Exercise goal — The full listing must be reproduced exactly as given.
--------------------------------
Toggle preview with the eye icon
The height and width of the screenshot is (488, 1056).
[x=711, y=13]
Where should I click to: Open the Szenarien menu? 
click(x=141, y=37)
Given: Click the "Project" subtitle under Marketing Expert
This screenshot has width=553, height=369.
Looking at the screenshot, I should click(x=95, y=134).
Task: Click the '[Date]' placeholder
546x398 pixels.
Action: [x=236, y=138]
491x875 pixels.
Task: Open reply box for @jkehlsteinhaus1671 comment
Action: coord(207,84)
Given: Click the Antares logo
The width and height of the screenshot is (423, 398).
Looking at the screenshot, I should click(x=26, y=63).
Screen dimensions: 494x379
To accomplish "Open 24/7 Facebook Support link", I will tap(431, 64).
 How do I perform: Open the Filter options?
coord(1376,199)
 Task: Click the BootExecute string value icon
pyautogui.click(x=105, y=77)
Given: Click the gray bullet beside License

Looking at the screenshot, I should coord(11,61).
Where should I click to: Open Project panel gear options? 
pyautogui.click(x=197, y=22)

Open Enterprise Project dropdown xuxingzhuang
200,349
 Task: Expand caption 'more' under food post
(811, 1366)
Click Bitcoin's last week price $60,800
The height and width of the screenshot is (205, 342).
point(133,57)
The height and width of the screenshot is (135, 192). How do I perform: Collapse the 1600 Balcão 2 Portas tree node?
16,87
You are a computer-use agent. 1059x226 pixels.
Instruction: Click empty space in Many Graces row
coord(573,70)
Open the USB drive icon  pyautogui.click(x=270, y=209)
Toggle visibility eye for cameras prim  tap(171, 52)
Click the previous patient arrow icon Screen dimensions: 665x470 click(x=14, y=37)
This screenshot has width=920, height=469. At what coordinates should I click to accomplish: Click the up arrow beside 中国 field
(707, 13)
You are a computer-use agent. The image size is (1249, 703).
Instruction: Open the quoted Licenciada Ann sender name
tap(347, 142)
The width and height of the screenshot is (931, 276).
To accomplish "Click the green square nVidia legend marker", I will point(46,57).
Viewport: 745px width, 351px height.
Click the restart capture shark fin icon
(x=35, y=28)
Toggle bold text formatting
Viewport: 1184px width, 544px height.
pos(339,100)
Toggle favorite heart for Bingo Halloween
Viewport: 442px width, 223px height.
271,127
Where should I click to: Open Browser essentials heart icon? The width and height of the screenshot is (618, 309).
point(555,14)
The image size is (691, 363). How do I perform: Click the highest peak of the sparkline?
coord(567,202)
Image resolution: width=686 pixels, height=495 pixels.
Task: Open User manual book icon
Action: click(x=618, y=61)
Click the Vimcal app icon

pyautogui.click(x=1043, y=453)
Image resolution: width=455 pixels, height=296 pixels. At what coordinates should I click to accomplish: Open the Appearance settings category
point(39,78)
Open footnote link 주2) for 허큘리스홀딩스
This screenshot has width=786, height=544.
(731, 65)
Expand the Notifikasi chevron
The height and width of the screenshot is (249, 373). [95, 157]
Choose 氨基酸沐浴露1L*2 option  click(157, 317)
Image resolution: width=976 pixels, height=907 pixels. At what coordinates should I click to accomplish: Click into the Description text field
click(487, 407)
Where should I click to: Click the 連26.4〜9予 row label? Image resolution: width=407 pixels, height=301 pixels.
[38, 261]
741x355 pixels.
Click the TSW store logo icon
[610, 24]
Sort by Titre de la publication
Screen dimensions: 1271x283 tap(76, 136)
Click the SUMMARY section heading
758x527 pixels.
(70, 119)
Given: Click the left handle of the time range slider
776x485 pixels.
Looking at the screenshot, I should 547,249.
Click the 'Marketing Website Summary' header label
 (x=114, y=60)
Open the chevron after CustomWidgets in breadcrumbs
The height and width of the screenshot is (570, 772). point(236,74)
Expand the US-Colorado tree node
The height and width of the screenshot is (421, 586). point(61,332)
--------------------------------
Solution —
Toggle preview with the eye icon
The height and width of the screenshot is (488, 1056).
[x=711, y=13]
Where should I click to: Open the Szenarien menu? 
click(x=141, y=37)
Given: Click the "Project" subtitle under Marketing Expert
This screenshot has width=553, height=369.
Looking at the screenshot, I should click(x=95, y=134).
Task: Click the '[Date]' placeholder
546x398 pixels.
Action: [x=236, y=138]
491x875 pixels.
Task: Open reply box for @jkehlsteinhaus1671 comment
Action: coord(207,84)
Given: Click the Antares logo
The width and height of the screenshot is (423, 398).
Looking at the screenshot, I should click(x=26, y=63).
Screen dimensions: 494x379
To accomplish "Open 24/7 Facebook Support link", I will tap(431, 64).
 How do I perform: Open the Filter options?
coord(1376,199)
 Task: Click the BootExecute string value icon
pyautogui.click(x=105, y=77)
Given: Click the gray bullet beside License

Looking at the screenshot, I should coord(11,61).
Where should I click to: Open Project panel gear options? 
pyautogui.click(x=197, y=22)

Open Enterprise Project dropdown xuxingzhuang
200,349
 Task: Expand caption 'more' under food post
(811, 1366)
Click Bitcoin's last week price $60,800
The height and width of the screenshot is (205, 342).
point(133,57)
The height and width of the screenshot is (135, 192). How do I perform: Collapse the 1600 Balcão 2 Portas tree node?
16,87
You are a computer-use agent. 1059x226 pixels.
Instruction: Click empty space in Many Graces row
coord(573,70)
Open the USB drive icon  pyautogui.click(x=270, y=209)
Toggle visibility eye for cameras prim  tap(171, 52)
Click the previous patient arrow icon Screen dimensions: 665x470 click(x=14, y=37)
This screenshot has width=920, height=469. At what coordinates should I click to accomplish: Click the up arrow beside 中国 field
(707, 13)
You are a computer-use agent. The image size is (1249, 703).
Instruction: Open the quoted Licenciada Ann sender name
tap(347, 142)
The width and height of the screenshot is (931, 276).
To accomplish "Click the green square nVidia legend marker", I will point(46,57).
Viewport: 745px width, 351px height.
Click the restart capture shark fin icon
(x=35, y=28)
Toggle bold text formatting
Viewport: 1184px width, 544px height.
pos(339,100)
Toggle favorite heart for Bingo Halloween
Viewport: 442px width, 223px height.
271,127
Where should I click to: Open Browser essentials heart icon? The width and height of the screenshot is (618, 309).
point(555,14)
The image size is (691, 363). How do I perform: Click the highest peak of the sparkline?
coord(567,202)
Image resolution: width=686 pixels, height=495 pixels.
Task: Open User manual book icon
Action: click(x=618, y=61)
Click the Vimcal app icon

pyautogui.click(x=1043, y=453)
Image resolution: width=455 pixels, height=296 pixels. At what coordinates should I click to accomplish: Open the Appearance settings category
point(39,78)
Open footnote link 주2) for 허큘리스홀딩스
This screenshot has width=786, height=544.
(731, 65)
Expand the Notifikasi chevron
The height and width of the screenshot is (249, 373). [95, 157]
Choose 氨基酸沐浴露1L*2 option  click(157, 317)
Image resolution: width=976 pixels, height=907 pixels. At what coordinates should I click to accomplish: Click into the Description text field
click(487, 407)
Where should I click to: Click the 連26.4〜9予 row label? Image resolution: width=407 pixels, height=301 pixels.
[38, 261]
741x355 pixels.
Click the TSW store logo icon
[610, 24]
Sort by Titre de la publication
Screen dimensions: 1271x283 tap(76, 136)
Click the SUMMARY section heading
758x527 pixels.
(70, 119)
Given: Click the left handle of the time range slider
776x485 pixels.
Looking at the screenshot, I should 547,249.
Click the 'Marketing Website Summary' header label
 (x=114, y=60)
Open the chevron after CustomWidgets in breadcrumbs
The height and width of the screenshot is (570, 772). point(236,74)
Expand the US-Colorado tree node
The height and width of the screenshot is (421, 586). point(61,332)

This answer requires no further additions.